Yesterday was the first time I finally felt confident enough in Lightroom to turn off iCloud Photo Library. I had been jumping between the two services for a while, using Lightroom as my main photo library, but still keeping a few backups in iCloud.
I still love how iCloud Photo Library syncs so beautifully in the background. I liked the ability to just open up my iPad and have all the shots from my iPhone already there, as if by magic. But the major caveat to iCloud Photo Library is that it just doesn’t do a very good job of optimizing a photo library for easy, consistent access.
I spent about 1.5 months with the “Optimize Storage” feature activated, and I couldn’t see any discernable pattern to how the service would store photos locally. I was hoping to keep the last 2-3 weeks of photos in full resolution, but there would occasionally be pictures within that timeframe that required a download.
In contrast, I like the straightforward nature of Lightroom’s mobile syncing. It doesn’t sync in the background, so I know I have to keep it open in Split View while it finishes uploading or downloading. I’ve set it up on my iPhone to only load smaller 400 kb Smart Previews of my pictures, so that even though it can’t download in the background, I can still quickly download all of my recent shots after opening the app up.
Lightroom really shows me exactly what I don’t like about iCloud Photo Library: an overall lack of control. Yes, it does sync properly, and that’s a really big deal. But the fine-grain controls for photos just aren’t very good:
- There’s no way to quickly edit a few photos: I always have to press Edit, make changes, and then press Done, and then swipe to the next photo. This solution just sucks, and it’s the iOS equivalent of keeping the “Save” button around, which is something that Apple has gotten rid of, even on OS X.
- There’s no way to sync just a particular set of photos to the iPad. You either deal with a cryptic “Optimize Storage” that doesn’t tell you which pictures it has actually downloaded, or you tell iCloud Photo Library to download everything. These solutions are too extreme for me, and I think a healthy middle ground, like the ability to download up to X gigabytes of photos, would be much better. I’d also love to selectively sync a specific album or set of photos, like how you can download a specific playlist or album in Apple Music.

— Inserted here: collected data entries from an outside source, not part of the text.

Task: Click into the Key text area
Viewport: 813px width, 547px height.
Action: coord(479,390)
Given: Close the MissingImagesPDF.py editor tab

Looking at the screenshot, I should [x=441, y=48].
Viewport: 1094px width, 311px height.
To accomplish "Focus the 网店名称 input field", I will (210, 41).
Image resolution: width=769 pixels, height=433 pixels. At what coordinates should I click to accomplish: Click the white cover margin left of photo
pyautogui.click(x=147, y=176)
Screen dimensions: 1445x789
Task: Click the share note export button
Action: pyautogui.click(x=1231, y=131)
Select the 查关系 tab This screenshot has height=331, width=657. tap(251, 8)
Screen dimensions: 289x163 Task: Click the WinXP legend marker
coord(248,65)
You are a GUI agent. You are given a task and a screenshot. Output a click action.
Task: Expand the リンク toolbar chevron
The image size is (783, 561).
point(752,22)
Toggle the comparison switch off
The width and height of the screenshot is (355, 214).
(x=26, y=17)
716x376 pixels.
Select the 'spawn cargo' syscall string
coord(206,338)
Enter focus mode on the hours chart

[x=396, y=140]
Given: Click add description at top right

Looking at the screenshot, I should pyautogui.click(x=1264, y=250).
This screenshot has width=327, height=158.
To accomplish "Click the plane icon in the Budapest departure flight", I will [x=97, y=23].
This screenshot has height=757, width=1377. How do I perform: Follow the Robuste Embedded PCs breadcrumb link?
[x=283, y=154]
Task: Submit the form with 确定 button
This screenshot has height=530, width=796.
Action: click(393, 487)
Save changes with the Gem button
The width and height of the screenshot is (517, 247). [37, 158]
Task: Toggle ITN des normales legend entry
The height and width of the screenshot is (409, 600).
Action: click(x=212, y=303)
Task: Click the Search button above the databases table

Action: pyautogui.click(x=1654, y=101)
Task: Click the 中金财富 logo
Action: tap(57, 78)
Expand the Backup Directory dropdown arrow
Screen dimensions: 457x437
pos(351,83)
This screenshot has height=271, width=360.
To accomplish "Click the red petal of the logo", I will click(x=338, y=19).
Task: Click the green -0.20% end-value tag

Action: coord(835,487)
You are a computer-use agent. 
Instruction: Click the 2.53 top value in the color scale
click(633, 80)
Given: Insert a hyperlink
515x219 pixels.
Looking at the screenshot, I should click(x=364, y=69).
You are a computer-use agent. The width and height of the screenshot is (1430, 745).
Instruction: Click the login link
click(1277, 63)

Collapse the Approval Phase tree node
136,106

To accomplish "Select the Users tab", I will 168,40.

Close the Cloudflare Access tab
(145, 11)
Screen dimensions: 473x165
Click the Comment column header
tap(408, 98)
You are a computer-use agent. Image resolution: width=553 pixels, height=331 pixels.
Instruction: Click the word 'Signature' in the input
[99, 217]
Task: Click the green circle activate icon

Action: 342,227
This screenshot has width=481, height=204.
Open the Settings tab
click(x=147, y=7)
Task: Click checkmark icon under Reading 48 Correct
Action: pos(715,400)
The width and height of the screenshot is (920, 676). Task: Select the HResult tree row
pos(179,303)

- This change could hit the iPad in the next iOS update, but I’m disappointed that there aren’t more photo viewing options on the iPad Pro. Once again, it’s either tiny thumbnails, or gigantic full-screen pictures. It would be great to be able to zoom in and see larger thumbnails on the 12.9-inch screen.
- Photos on iOS 10 doesn’t have any keyboard shortcuts. At all. This is just silly. We should at least be able to start searches, fave a photo, and use the arrow keys to move between photos.
The new machine learning features for tagging faces, objects, and places is amazing, but ultimately isn’t as useful to me as being able to quickly edit photos, and manage my storage in a way that keeps relevant photos accessible. Until iCloud Photo Library can offer this, I’ll continue to stay a full-time Lightroom user.